Background: Chymase is a chymotrypsin-like serine protease primarily stored in mast cells. Infection with helminth parasites is known to increase the level of mast cell chymase in the jejunum and serum in mice. The aim of the present study is to elucidate the role of chymase in helminth infection.
Methods: Chymase inhibitor SUN-C8257 was administered to mice infected with the nematode Nippostrongylus brasiliensis, and the number of eosinophils in the blood, serum IgE levels and fecal egg counts were determined.
Results: Administration of SUN-C8257 significantly inhibited blood eosinophilia in BALB/c mice infected with N. brasiliensis. The effect of SUN-C8257 was specific for eosinophils, in that it affected neither the number of total leukocytes nor serum IgE levels. SUN-C8257 did not alter the fecal egg counts in this model, showing that SUN-C8257 has no effect on infectivity and expulsion of the nematode.

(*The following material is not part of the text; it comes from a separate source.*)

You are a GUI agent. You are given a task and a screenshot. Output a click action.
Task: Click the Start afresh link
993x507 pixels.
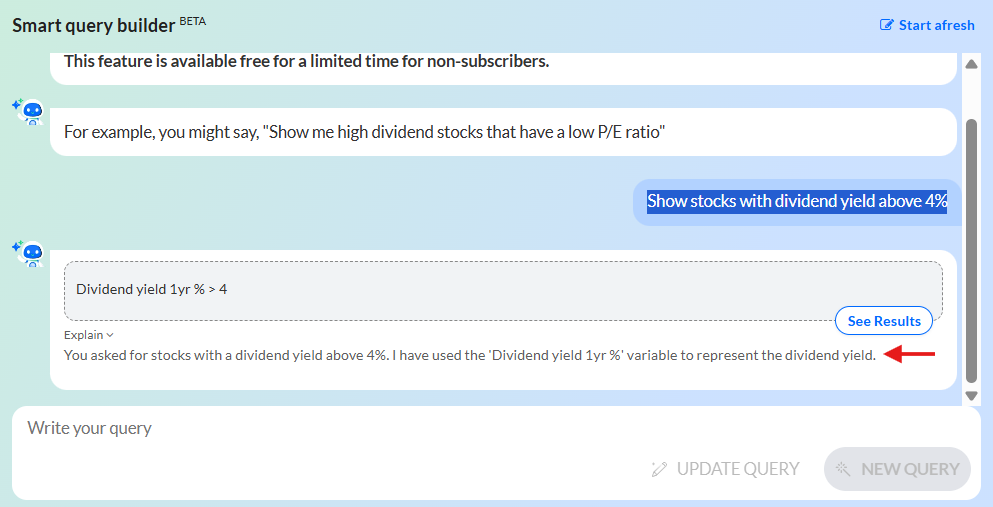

N. brasiliensis infection induced eosinophilia in mast cell-deficient mice (W/W(v)) as well as their littermates (+/+), and SUN-C8257 inhibited the eosinophilia in +/+ mice but not in W/W(v) mice. These results suggest that the eosinophil number may be regulated by different mechanisms in W/W(v) and +/+ mice, and that the effect of SUN-C8257 on nematode-induced eosinophilia is probably due to chymase inhibition.
Conclusions: Chymase released by activated mast cells may play a role in helminth-induced eosinophilia.